■ TASK BRIEF: Exact copies of all the lines below are wanted, without a single picture.

(Beginning of EXCERPTED DATA)

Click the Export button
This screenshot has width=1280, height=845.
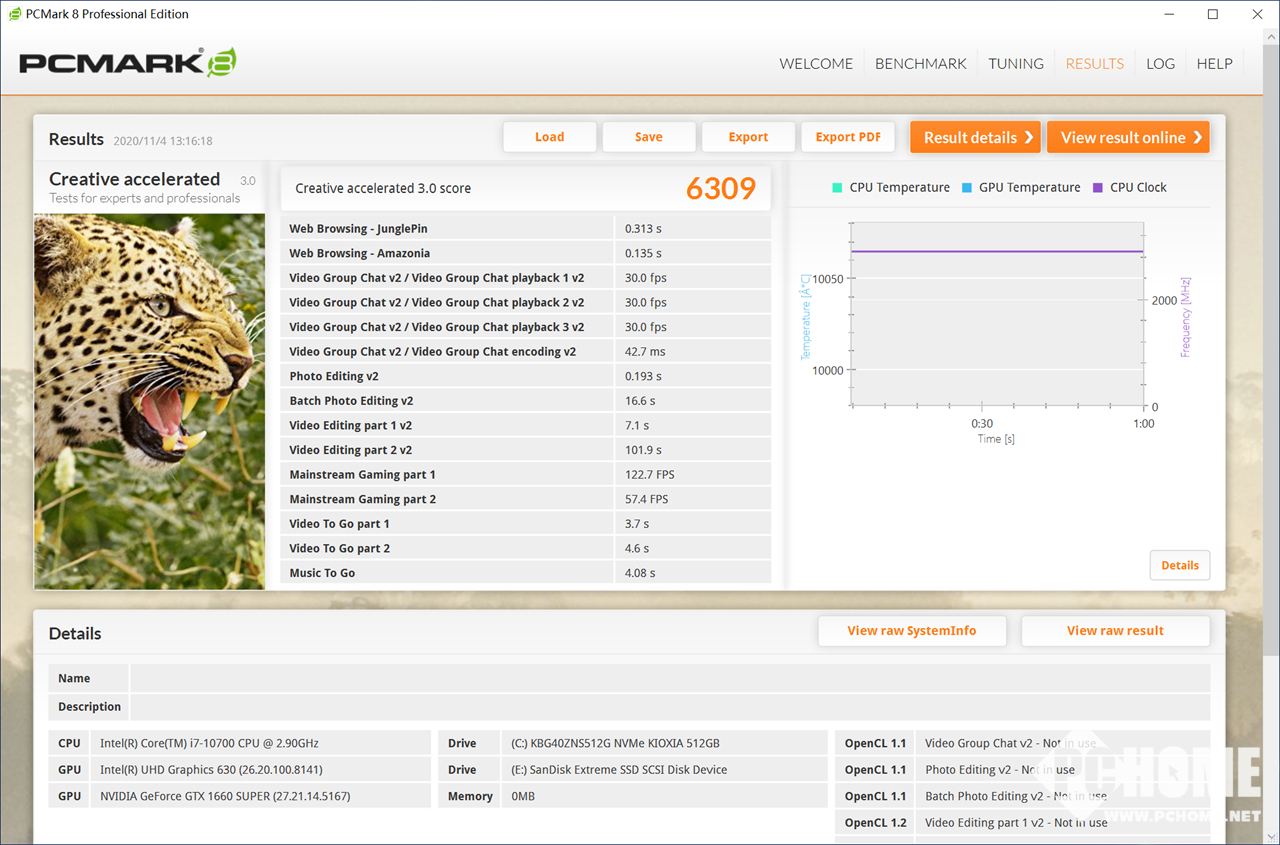(x=748, y=138)
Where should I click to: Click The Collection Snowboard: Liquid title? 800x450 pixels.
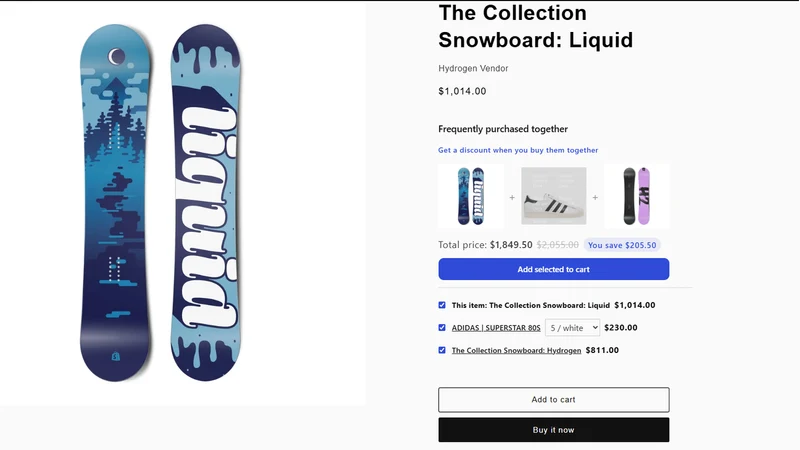pos(536,27)
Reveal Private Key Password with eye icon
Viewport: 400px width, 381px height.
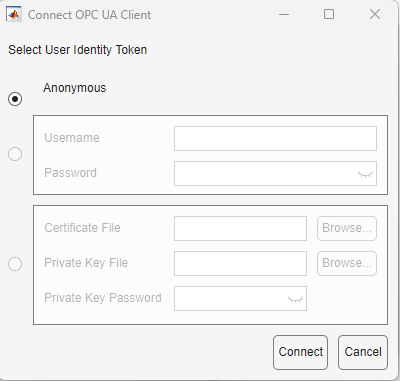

(End of EXCERPTED DATA)

■ EXERCISE RESULT:
Click the Export button
This screenshot has width=1280, height=845.
(x=748, y=138)
Where should I click to: Click The Collection Snowboard: Liquid title? 800x450 pixels.
pos(536,27)
Reveal Private Key Password with eye icon
Viewport: 400px width, 381px height.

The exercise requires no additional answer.